Liver tox cases force Daiichi Sankyo to curtail recruitment for PhIII trial of a ‘breakthrough’ drug

Two cases of serious liver toxicity forced investigators to suspend enrollment on Daiichi Sankyo’s Phase III program for its “breakthrough” drug pexidartinib (PLX3397). But both cases were non-fatal, a company spokesperson tells Endpoints News, and the trial is headed to completion after the company decided to wrap enrollment a few subjects short of their goal.
Daiichi Sankyo is testing the drug on rare cases of tenosynovial giant cell tumor (TGCT) among patients who couldn’t qualify for surgical removal of the tumor. By the time the liver tox issues appeared, the company had already enrolled 121 of the planned 126 patients and the data monitoring committee suggested cutting enrollment short and taking measures so they could preserve the study as a double-blinded test.
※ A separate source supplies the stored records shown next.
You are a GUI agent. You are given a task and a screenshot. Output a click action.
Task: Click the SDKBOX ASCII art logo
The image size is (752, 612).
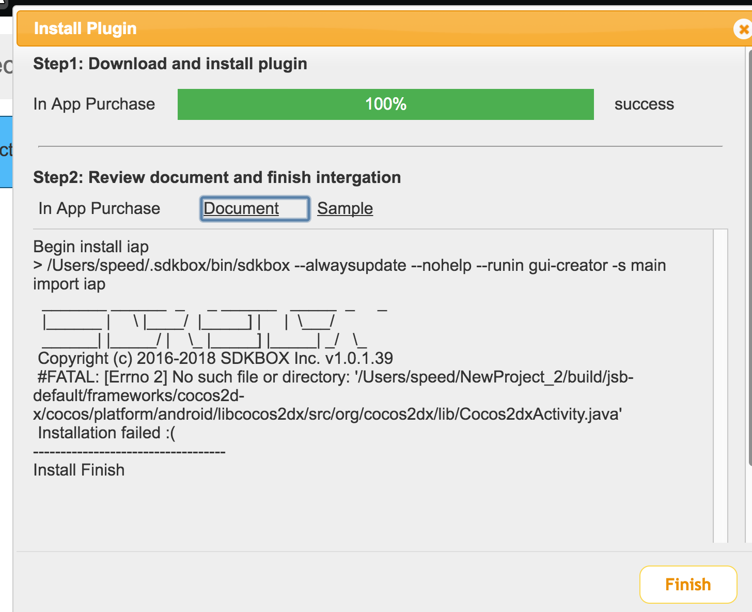[207, 325]
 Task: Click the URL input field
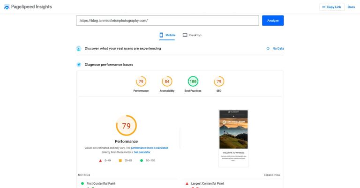click(167, 21)
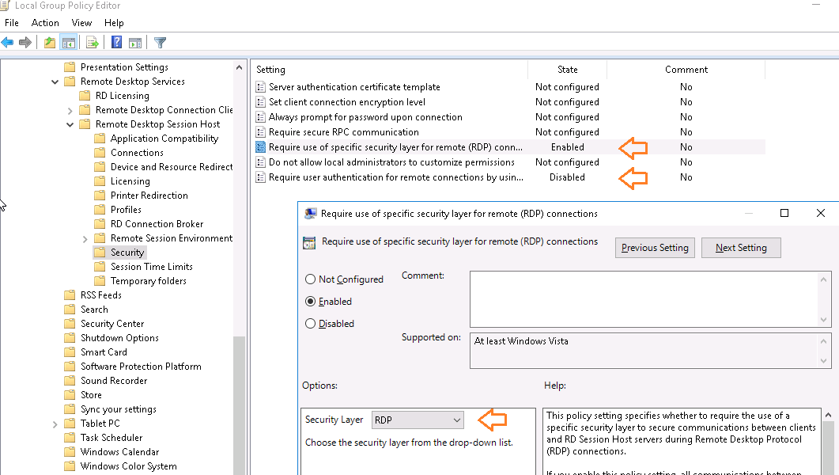Open the Security Layer dropdown
The height and width of the screenshot is (475, 839).
point(418,420)
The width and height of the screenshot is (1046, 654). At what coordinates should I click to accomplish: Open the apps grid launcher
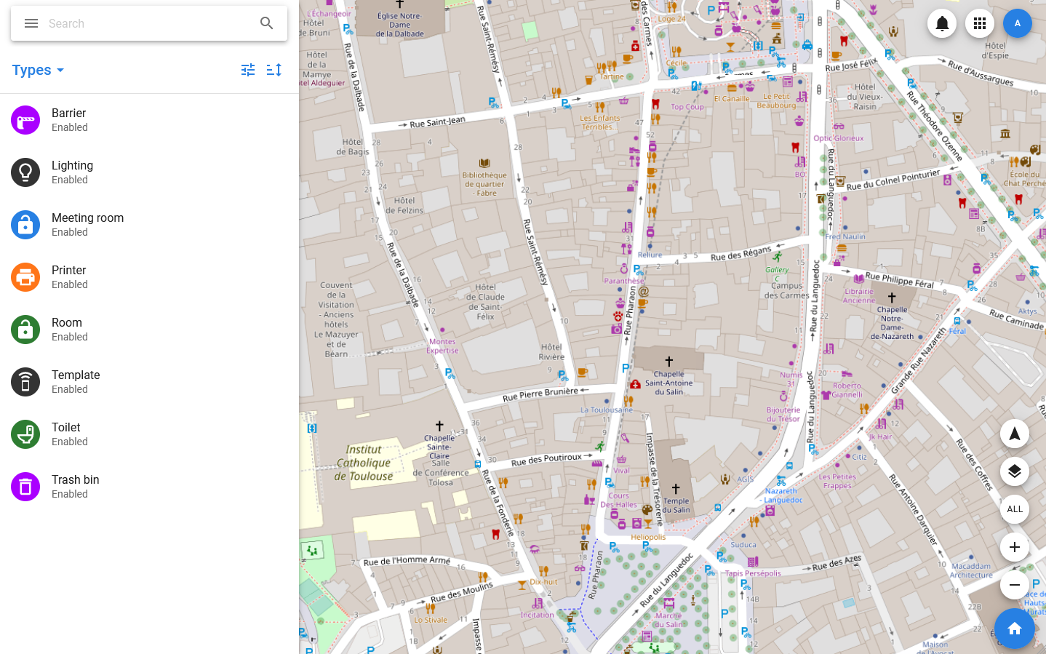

“As a result,” Daiichi said in a statement to Endpoints, “ENLIVEN will continue to completion in order to evaluate its efficacy and safety endpoints. These measures were reviewed and agreed on by the U.S. Food and Drug Administration (FDA), and all regulatory authorities involved in the ENLIVEN study have been notified. All patients currently enrolled in ENLIVEN are in the process of being informed about this updated safety information and will undergo re-consent for continued participation in the study.”
Daiichi Sankyo won the FDA’s breakthrough therapy designation for the oral CSF-1R inhibitor based on its Phase I results posted last summer. The same trial persuaded the Japanese pharma company to move straight into Phase III. That’s an increasingly common clinical trial strategy.
“Surgery is the primary treatment for TGCT, but for patients with a diffuse form of the condition, the tumor is more difficult to remove and has a high rate of recurrence, resulting in multiple complicated surgeries and even amputation in some patients,” noted Mahmoud Ghazzi, Daiichi Sankyo’s former R&D chief, last summer. Ghazzi left the company last month.